Artificial IntelligenceNewswireStartupsTechnologyWhat's Buzzing

An Engineer’s Quest for a Better Search Engine

▼ Summary

New search engine targets SEO spam – A software engineer built a custom search engine to combat irrelevant results and SEO spam, improving relevance.
Neural embeddings enhance accuracy – Wilson Lin used neural embeddings and sentence-level chunking for semantic understanding, with a classifier for contextual references.
Crawling challenges addressed – Identifying main content via HTML tags and filtering URLs were key hurdles, with DNS and URL protocols causing frequent issues.
Storage optimized for scale – Transitioned from Oracle Cloud to PostgreSQL and RocksDB for high ingestion rates, and shifted GPU embeddings to Runpod for cost efficiency.
Key insights on search limitations – Highlights include index size importance, crawling difficulties, small-scale engine constraints, and trust evaluation challenges.

A software engineer from New York, frustrated by irrelevant results and SEO spam prevalent in mainstream search engines, embarked on an ambitious journey to create a more refined search tool. Within just two months, Wilson Lin had a functional demo ready to showcase. His endeavor sheds light on the inherent challenges and insights gained in developing a search engine free from the usual clutter.

The Inspiration Behind the Project

Wilson’s main motivation for creating this search engine stemmed from the increasing amount of SEO spam infiltrating mainstream platforms. He expressed satisfaction in achieving a significant reduction in such spam with his creation, sharing, “What’s great is the comparable lack of SEO spam.”

Harnessing Neural Embeddings

The key to Wilson’s approach was the use of neural embeddings. Through a small-scale test, he validated this method’s effectiveness in providing quality search results. His focus on embeddings allowed the search engine to interpret and rank content with greater accuracy.

Refining Content Processing

Wilson faced the challenge of processing data efficiently, deciding between paragraph-level or sentence-level content blocks. Opting for sentences offered the most granular level of relevance while still allowing the synthesis of paragraph-level context. To tackle ambiguities with indirect references, Wilson trained a DistilBERT classifier model. This tool helped maintain contextual integrity by linking dependent sentences, ensuring that every piece of information had its proper context.

Pinpointing Main Content

One of the key hurdles in crawling was differentiating between valuable content and non-content parts of a webpage. With varying HTML markup styles across websites, this task was complex. Wilson’s strategy involved relying on several HTML elements to identify main content areas, such as paragraphs, quotes, and lists.

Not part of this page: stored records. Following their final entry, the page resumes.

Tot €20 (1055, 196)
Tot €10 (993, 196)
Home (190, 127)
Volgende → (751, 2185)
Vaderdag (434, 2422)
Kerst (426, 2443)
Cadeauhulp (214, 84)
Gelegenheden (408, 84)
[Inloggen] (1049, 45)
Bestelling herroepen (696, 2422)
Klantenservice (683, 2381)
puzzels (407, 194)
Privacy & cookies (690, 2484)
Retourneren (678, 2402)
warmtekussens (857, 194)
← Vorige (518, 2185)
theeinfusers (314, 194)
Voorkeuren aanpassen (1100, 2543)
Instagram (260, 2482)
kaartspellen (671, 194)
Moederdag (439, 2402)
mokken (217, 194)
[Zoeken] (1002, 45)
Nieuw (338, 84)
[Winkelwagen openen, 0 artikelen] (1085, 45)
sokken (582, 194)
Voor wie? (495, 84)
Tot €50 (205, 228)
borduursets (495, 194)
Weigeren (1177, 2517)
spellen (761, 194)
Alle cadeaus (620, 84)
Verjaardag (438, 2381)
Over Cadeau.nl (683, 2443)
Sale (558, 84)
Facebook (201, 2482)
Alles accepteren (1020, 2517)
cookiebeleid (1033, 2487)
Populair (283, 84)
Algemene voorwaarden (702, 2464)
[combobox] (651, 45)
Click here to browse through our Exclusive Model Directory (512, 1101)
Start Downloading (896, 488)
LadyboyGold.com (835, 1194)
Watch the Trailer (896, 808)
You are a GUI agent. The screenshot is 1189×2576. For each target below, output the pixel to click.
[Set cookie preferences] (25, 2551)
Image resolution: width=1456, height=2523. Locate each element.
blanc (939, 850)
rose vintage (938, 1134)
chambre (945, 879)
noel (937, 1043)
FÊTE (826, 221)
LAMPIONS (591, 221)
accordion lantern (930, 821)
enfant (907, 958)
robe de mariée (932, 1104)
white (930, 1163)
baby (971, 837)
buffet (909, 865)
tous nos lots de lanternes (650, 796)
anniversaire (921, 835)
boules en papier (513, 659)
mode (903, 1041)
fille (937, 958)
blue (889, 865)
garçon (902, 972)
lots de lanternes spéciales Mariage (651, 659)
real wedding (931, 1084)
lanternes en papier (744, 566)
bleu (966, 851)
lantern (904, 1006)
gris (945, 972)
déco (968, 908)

Tackling Crawling Challenges

Crawling presented its own set of challenges. Wilson discovered unexpected issues like DNS resolution failures. Protocol and URL type restrictions further complicated matters. The solutions included ensuring HTTPS usage and canonicalization to manage duplicate content effectively. Handling unusually long URLs and odd characters posed additional complexity, requiring innovative database management techniques.

Navigating Storage Solutions

Initially, Wilson chose Oracle Cloud for its affordable egress costs, vital for managing terabytes of data. However, scalability issues led him to explore other options. After trying PostgreSQL, he settled on RocksDB for its operational simplicity and distribution capacity, enabling high data ingestion rates.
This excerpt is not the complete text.